Una investigación británica sobre la guerra en Irak denostó el miércoles al ex primer ministro Tony Blair y su gobierno por participar en la invasión liderada por Estados Unidos sin contar con bases legales satisfactorias ni con la planificación apropiada.
Blair respondió que tomó la decisión de llevar al país al conflicto en Irak “de buena fe”, que todavía considera que era necesario remover del poder al dictador Saddam Hussein y que no cree que sus acciones fueran una de las causas que han provocado una propagación del extremismo en el último tiempo, en Oriente Medio o en otras partes del mundo.
El esperado reporte sobre la investigación no dijo que la intervención militar en Irak fue ilegal, en una decisión que posiblemente decepcionará a muchos de sus críticos.
Hemos concluido que, en las circunstancias en las que se tomaron las decisiones, hubo una base legal para la intervención militar que estuvo lejos de ser satisfactoria”, dijo John Chilcot, el jefe de la indagación, en un discurso para dar a conocer los resultados del informe.
El llamado reporte ‘Chilcot’ concluyó que no había una amenaza inminente de Saddam Hussein en marzo de 2003 y que el caos en Irak y en la región que se produjo tras su remoción debió haberse previsto.
Para el 2009, la invasión y la posterior inestabilidad surgida en Irak había provocado la muerte de al menos 150 mil iraquíes, en su mayoría civiles, y desplazado a más de un millón de personas.
El informe sostuvo que Reino Unido se sumó a la invasión sin agotar las alternativas pacíficas, que subestimó las consecuencias de su participación en la guerra y que la planificación fue totalmente inadecuada.
“Pese a las advertencias explícitas, las consecuencias de la invasión fueron subestimadas.

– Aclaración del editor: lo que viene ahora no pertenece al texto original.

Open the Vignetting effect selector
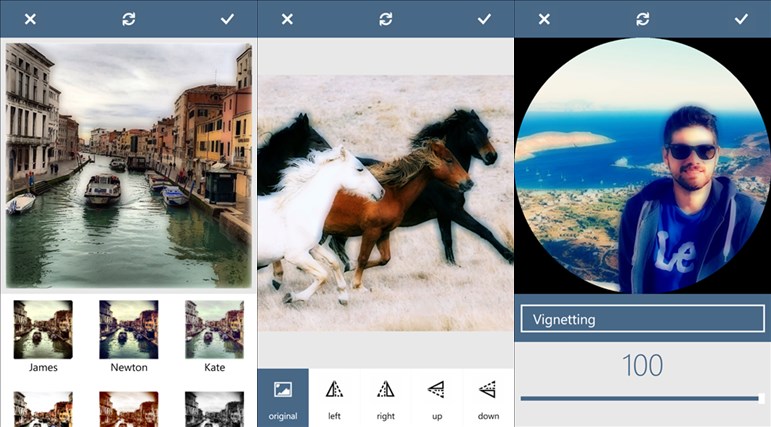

La planificación y los preparativos para el Irak pos Sadam fueron totalmente inadecuados”, declaró el investigador.
Según reveló Chilcot, Blair prometió al presidente estadunidense George W.Bush seguirle “pasara lo que pasara”, tan sólo un año antes del conflicto.
La Investigación Chilcot se inició en 2009, cuando las tropas británicas se retiraron de Irak, con la misión de investigar la decisión de participar en la guerra de 2003 y la ocupación subsiguiente.
Más de 120 personas aportaron su testimonio, desde Blair y su sucesor, Gordon Brown, a ministros y altos mandos militares y de los servicios de inteligencia.
Aunque Blair dimitió en 2007, su credibilidad nunca se recuperó de aquello, y gran parte de los británicos creen que nunca debió haber metido al país en el avispero iraquí.
Un informe de 2004 sobre la información de los servicios de inteligencia que se usó en aquel momento encontró que se habían exagerado las evidencias, aunque el autor, Robin Butler, dijo el lunes que Blair “creía de verdad” que estaba haciendo lo correcto.